Nov 25, 2008 Letters
As soon as the sport walk race is mentioned, the name Rudy Mitchell automatically pops up. Rudy has been the supreme commander of this race since from whence his winning streak started, with eighty consecutive wins to date!!
A remarkable feat unmatched by any other and unprecedented in any other discipline, a very impressive and audacious track record indeed, and has his mind set on reaching the milestone of 100.
Not since the days of Harry Mervin, another Lindener, the sensational walking machine who dominated this sport and departed unbeaten, has anyone been so consistent and domineering.
This diminutive athlete has stomped his authority with aplomb in blazing performances of sheer grit and determination across the length and breadth and every corner of this country that walk race is held, quietly taking on and defeating seasoned and new challengers alike, driven by the desire to achieve his objective, 100 straight wins.
Rudy, who was in the Militia, started walking for the Joint Services, and after being victorious in a number of races, set himself the task of reaching 50 unbeaten. Having accomplished that, his aim now is to reach the landmark of 100 straight wins.
But though this phlegmatic athlete has already carved out his name in this sport, with a stubborn record of 80 consecutive wins, he is yet to receive the recognition and laurels accorded other equally successful athletes.

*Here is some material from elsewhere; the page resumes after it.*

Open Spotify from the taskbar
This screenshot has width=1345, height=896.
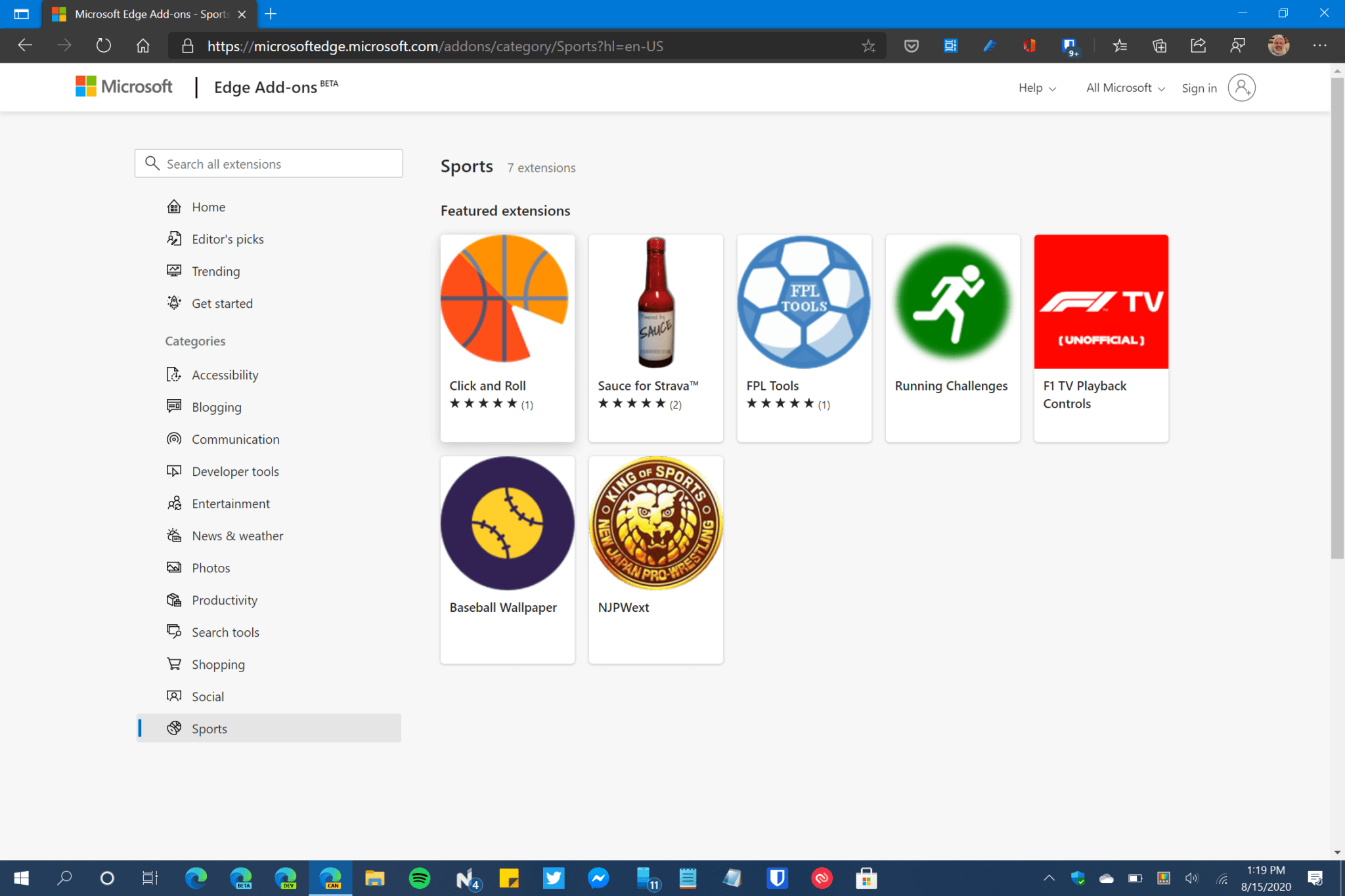point(420,878)
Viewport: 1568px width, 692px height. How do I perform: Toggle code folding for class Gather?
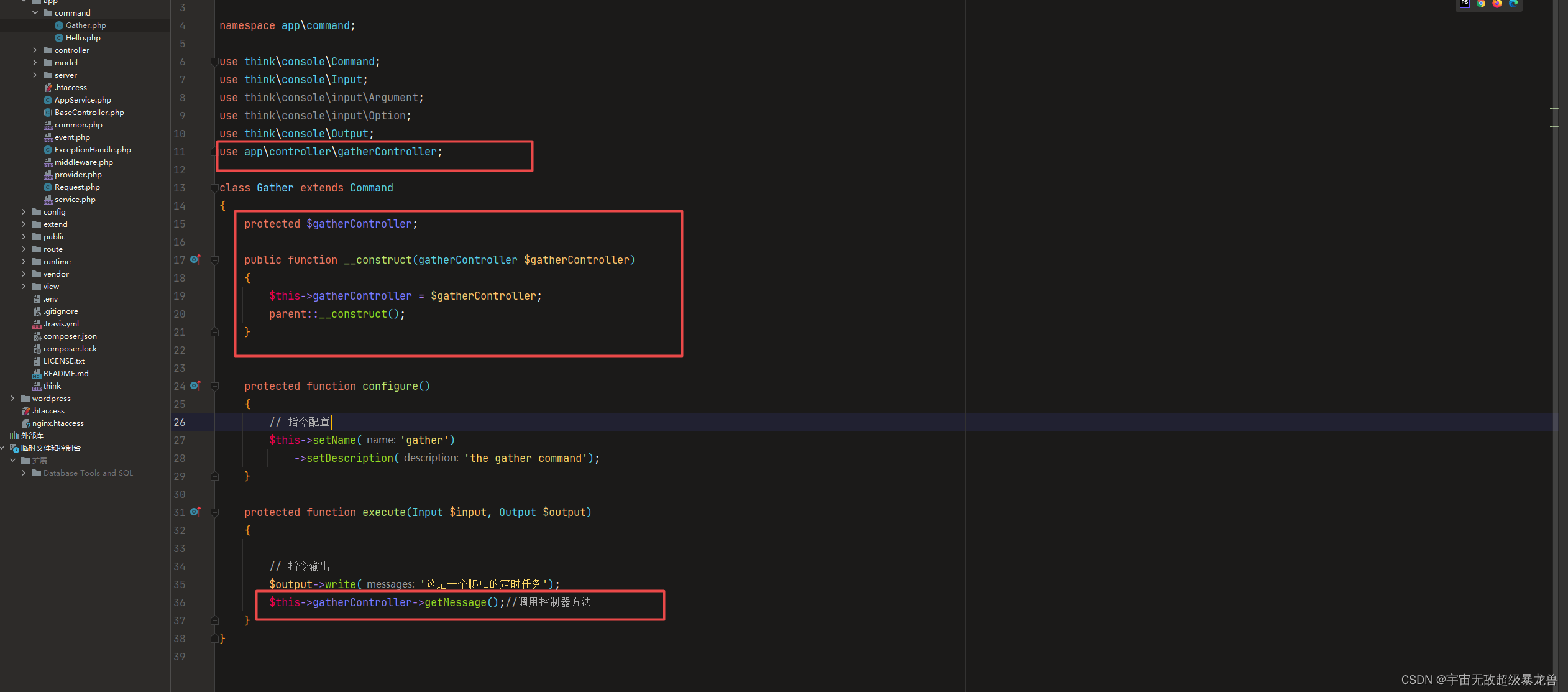coord(214,188)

Maybe, because walk racing in this country in the past and even now has never been a popular sport, is one such reason that it has not till today seen and treated with equal importance or given the accreditation as other sports, as is done internationally.

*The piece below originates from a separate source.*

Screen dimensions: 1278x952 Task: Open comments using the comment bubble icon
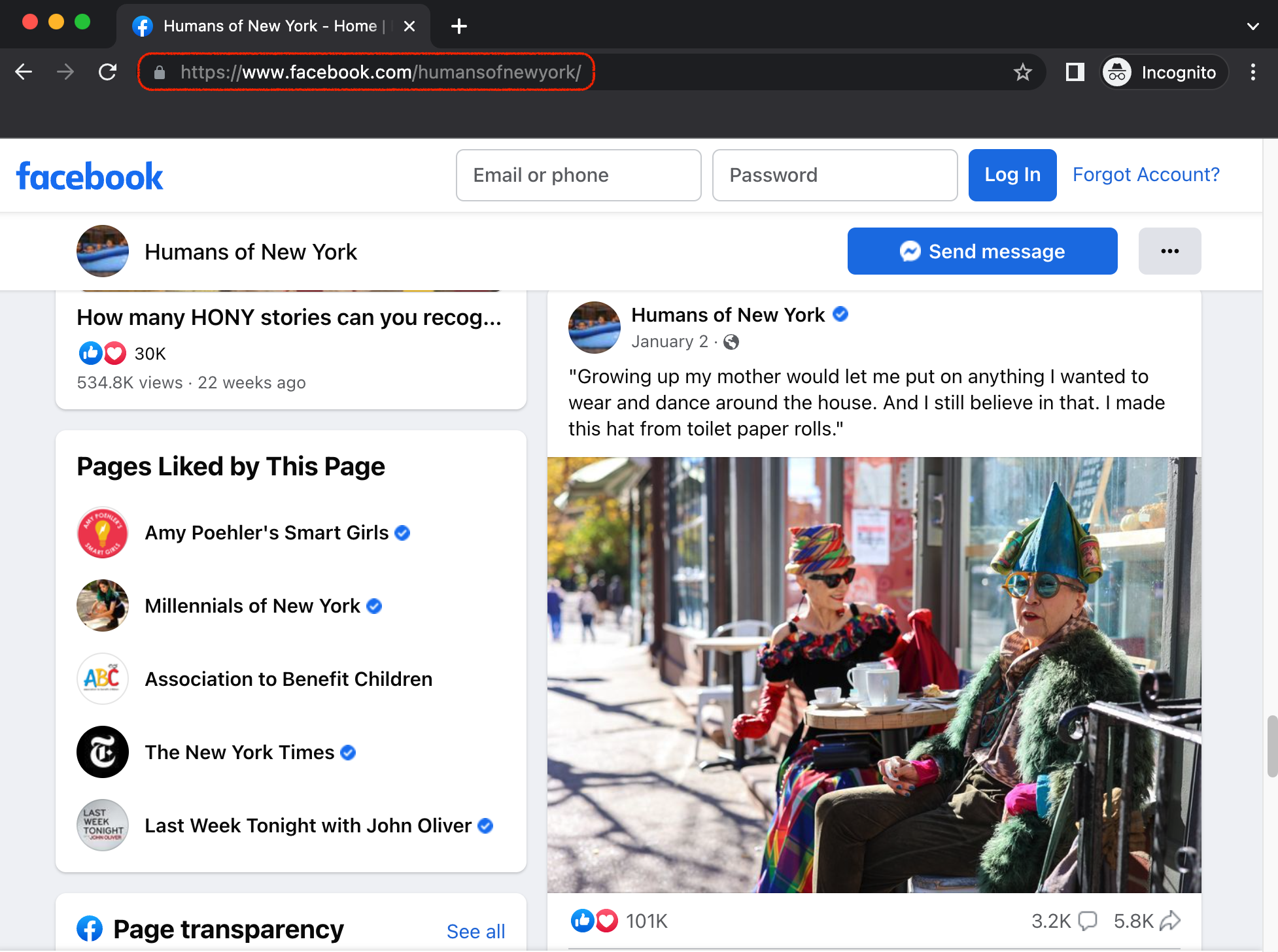[x=1088, y=921]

Thus Rudy Mitchell remains in the penumbra of the sporting arena in spite of his consistent and unmatched performances.
And this soft spoken reserved Linden athlete is not at all happy. He feels cheated and hurt that for all his efforts, years spent (approximately 25 years) dedication and successes he is treated in a shabby way.

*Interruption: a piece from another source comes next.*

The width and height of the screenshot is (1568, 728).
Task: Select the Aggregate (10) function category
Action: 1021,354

He speaks of having to cover his expenses and all else every time he has to travel out of Linden for a race.
Apart from trophies and tokens, he has never received anything substantial from anyone/organisation, was never chosen to compete in a single walk race beyond these shores, even though this event is held at an international level in the Caribbean sometimes (one was recently held in Barbados).
But Rudy is also a family man – 46 years old, who has no easy task in sustaining self and family. His main source of income is from a karaoke machine which he operates on certain nights at entertainment spots/clubs.
The money he earns is far from adequate, but he has to cut and contrive. As all athletes know, preparation is the key to success and preparation equals money!
It is no secret that many athletes have spent large sums of money in preparation, with returns that are far below the cost, while others don’t even get back anything at all!
But what of his home town Linden, his own people? Has he been give the acceptance and recognition he richly deserves?
Not quite, there isn’t much of a difference, they see him and they don’t see him; definitely this sport is struggling to make a respectable break through on the local scene.
Though he is well known, the reception he receives is luke-warm. Similarly, not a single athletic/sport organisation has ever come forward to publicly credit him or extend any form of assistance. Well if not home, then to where else must this brother turn his head?
Mr. Editor, I need to repeat the question that has become monotonous. How can we treat our athletes, or should I say some of our athletes so mean? What sort of inspiration and encouragement is there for our athletes who would want to emulate Rudy? Can he speak to them with pride, a sense of good feeling and achievement? How must they measure him?
Mr. Editor, by way of this letter I’m making an appeal to the Director of Sport, the Guyana Athletic Association, other sporting organisations and sporting bodies and members of the business community of Linden, to play some sort of meaningful role, make a worthy contribution towards our king of walk race so that we along with him reach that milestone of 100 consecutive victories.
This brother is deserving of quality assistance and recognition which he has merited. And after 20 odd years of being competitive and at age 46 with eyes set on achieving 100 straight wins (20 more events to go), he certainly has an uphill battle since he will be hard pressed to stave off a string of younger and stronger contenders, determine to spike his winning streak and murder his dream. Will the king be dethroned? Time, only time will tell.